What to work on: Arrange the rows below as a Markdown table with the columns "No." and "Line," starting with the first row and going on through the line with "Zoom out the". Number each line and omit any blank lines.

Exercise material:
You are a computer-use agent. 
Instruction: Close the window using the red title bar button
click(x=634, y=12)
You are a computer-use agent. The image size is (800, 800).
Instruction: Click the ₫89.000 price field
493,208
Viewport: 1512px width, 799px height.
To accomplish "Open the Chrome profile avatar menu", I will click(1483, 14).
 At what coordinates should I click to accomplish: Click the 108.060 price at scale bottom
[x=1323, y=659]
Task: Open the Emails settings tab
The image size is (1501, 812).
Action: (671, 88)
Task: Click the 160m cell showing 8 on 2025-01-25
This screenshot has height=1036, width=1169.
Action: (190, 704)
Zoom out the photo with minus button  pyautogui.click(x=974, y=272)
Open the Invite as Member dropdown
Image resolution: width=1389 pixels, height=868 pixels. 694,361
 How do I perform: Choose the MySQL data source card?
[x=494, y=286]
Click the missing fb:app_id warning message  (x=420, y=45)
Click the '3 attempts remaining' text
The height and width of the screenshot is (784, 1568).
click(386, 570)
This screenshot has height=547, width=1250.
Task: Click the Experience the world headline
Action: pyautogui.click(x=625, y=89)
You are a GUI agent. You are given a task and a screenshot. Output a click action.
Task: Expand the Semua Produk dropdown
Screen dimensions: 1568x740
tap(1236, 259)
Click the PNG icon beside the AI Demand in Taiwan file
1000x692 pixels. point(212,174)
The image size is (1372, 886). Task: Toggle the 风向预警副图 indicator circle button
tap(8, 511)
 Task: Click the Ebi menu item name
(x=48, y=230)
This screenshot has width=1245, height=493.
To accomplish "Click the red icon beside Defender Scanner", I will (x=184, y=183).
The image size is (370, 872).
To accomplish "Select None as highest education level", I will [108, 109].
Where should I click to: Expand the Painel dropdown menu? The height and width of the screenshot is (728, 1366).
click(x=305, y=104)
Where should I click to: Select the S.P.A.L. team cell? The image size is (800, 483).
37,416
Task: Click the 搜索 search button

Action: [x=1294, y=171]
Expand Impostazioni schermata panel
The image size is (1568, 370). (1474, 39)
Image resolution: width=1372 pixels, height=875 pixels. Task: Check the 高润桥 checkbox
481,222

Response below:
| No. | Line |
|---|---|
| 1 | You are a computer-use agent.  |
| 2 | Instruction: Close the window using the red title bar button |
| 3 | click(x=634, y=12) |
| 4 | You are a computer-use agent. The image size is (800, 800). |
| 5 | Instruction: Click the ₫89.000 price field |
| 6 | 493,208 |
| 7 | Viewport: 1512px width, 799px height. |
| 8 | To accomplish "Open the Chrome profile avatar menu", I will click(1483, 14). |
| 9 |  At what coordinates should I click to accomplish: Click the 108.060 price at scale bottom |
| 10 | [x=1323, y=659] |
| 11 | Task: Open the Emails settings tab |
| 12 | The image size is (1501, 812). |
| 13 | Action: (671, 88) |
| 14 | Task: Click the 160m cell showing 8 on 2025-01-25 |
| 15 | This screenshot has height=1036, width=1169. |
| 16 | Action: (190, 704) |
| 17 | Zoom out the photo with minus button  pyautogui.click(x=974, y=272) |